- _SUPPLIED ENTRIES_:

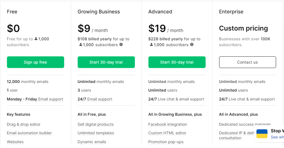This screenshot has width=284, height=148.
Task: Click the person icon in the Free plan
Action: 36,39
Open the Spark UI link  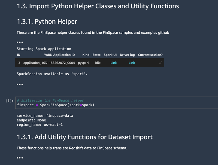114,63
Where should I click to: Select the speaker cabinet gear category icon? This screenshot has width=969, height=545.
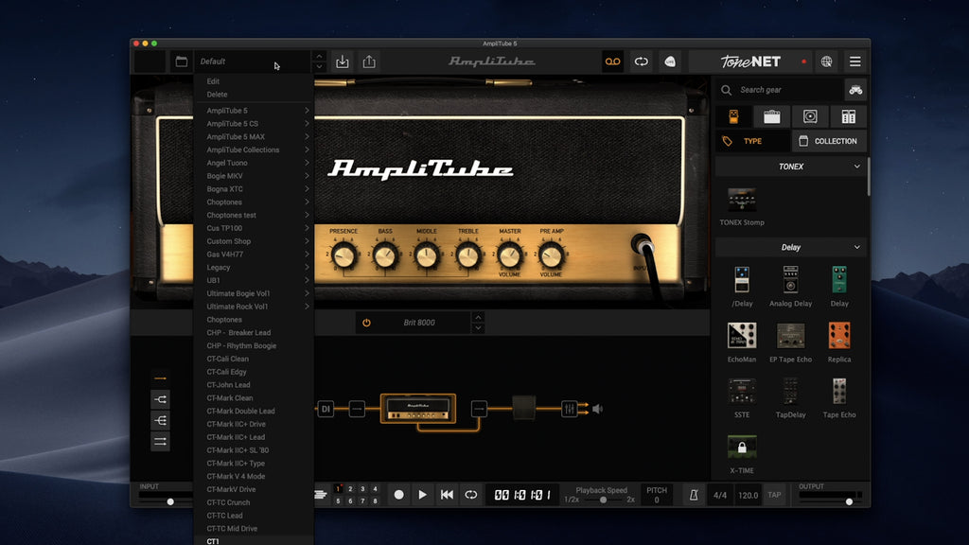[810, 116]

- _WORK TO COMPLETE_:
Skip the pictures and copy exactly the lines from the one containing "Where should I" through the end of the material, both ends included.

- _ANSWER TO THE PROBLEM_:
Where should I click to: Select the speaker cabinet gear category icon? This screenshot has width=969, height=545.
[810, 116]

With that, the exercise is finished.